Please start at the first line of the records beneath and quote each line exactly, ending with the line containing "IPO Calendar (737, 136)".

---------- EXERCISE DATA ----------

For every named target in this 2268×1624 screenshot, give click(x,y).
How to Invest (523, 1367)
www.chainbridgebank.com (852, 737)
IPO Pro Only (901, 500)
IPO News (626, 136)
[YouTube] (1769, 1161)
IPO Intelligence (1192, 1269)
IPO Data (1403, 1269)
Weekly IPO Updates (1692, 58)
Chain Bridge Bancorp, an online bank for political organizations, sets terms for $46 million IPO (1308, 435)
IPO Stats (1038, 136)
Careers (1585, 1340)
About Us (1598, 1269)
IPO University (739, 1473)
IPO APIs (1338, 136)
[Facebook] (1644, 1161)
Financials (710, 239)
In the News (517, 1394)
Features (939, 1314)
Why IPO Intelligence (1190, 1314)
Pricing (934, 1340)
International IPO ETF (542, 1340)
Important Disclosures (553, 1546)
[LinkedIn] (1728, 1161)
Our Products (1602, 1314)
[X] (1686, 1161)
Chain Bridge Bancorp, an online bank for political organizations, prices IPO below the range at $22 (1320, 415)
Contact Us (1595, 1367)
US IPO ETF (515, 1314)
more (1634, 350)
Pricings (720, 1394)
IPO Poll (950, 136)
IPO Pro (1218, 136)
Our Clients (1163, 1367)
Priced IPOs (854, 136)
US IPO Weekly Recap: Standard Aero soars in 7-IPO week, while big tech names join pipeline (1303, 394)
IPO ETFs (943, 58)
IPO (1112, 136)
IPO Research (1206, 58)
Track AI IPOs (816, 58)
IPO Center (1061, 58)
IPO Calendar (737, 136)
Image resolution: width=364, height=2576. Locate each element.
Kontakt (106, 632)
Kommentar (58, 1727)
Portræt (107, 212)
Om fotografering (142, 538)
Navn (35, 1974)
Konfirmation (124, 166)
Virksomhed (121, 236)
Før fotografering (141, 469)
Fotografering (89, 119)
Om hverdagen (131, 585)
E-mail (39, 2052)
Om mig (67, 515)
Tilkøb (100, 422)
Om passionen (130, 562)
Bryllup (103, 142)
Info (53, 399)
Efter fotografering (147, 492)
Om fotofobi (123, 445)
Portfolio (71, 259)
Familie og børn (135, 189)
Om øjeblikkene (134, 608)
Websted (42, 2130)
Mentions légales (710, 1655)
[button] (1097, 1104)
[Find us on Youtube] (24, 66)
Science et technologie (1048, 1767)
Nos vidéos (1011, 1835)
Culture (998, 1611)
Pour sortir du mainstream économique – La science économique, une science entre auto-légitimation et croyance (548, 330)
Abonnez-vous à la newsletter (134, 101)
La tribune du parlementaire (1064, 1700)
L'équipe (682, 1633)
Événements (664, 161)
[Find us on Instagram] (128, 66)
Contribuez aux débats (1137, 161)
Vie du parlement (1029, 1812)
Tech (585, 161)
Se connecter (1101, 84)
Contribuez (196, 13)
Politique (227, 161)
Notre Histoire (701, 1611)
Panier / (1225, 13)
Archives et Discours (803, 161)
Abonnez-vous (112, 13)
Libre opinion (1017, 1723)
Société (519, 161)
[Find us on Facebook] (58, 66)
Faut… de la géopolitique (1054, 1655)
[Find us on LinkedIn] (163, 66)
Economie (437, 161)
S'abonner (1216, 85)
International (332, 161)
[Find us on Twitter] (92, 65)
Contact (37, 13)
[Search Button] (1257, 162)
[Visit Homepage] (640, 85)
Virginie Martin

----------

_RESPONSE TO THE TASK:_
For every named target in this 2268×1624 screenshot, give click(x,y).
How to Invest (523, 1367)
www.chainbridgebank.com (852, 737)
IPO Pro Only (901, 500)
IPO News (626, 136)
[YouTube] (1769, 1161)
IPO Intelligence (1192, 1269)
IPO Data (1403, 1269)
Weekly IPO Updates (1692, 58)
Chain Bridge Bancorp, an online bank for political organizations, sets terms for $46 million IPO (1308, 435)
IPO Stats (1038, 136)
Careers (1585, 1340)
About Us (1598, 1269)
IPO University (739, 1473)
IPO APIs (1338, 136)
[Facebook] (1644, 1161)
Financials (710, 239)
In the News (517, 1394)
Features (939, 1314)
Why IPO Intelligence (1190, 1314)
Pricing (934, 1340)
International IPO ETF (542, 1340)
Important Disclosures (553, 1546)
[LinkedIn] (1728, 1161)
Our Products (1602, 1314)
[X] (1686, 1161)
Chain Bridge Bancorp, an online bank for political organizations, prices IPO below the range at $22 (1320, 415)
Contact Us (1595, 1367)
US IPO ETF (515, 1314)
more (1634, 350)
Pricings (720, 1394)
IPO Poll (950, 136)
IPO Pro (1218, 136)
Our Clients (1163, 1367)
Priced IPOs (854, 136)
US IPO Weekly Recap: Standard Aero soars in 7-IPO week, while big tech names join pipeline (1303, 394)
IPO ETFs (943, 58)
IPO (1112, 136)
IPO Research (1206, 58)
Track AI IPOs (816, 58)
IPO Center (1061, 58)
IPO Calendar (737, 136)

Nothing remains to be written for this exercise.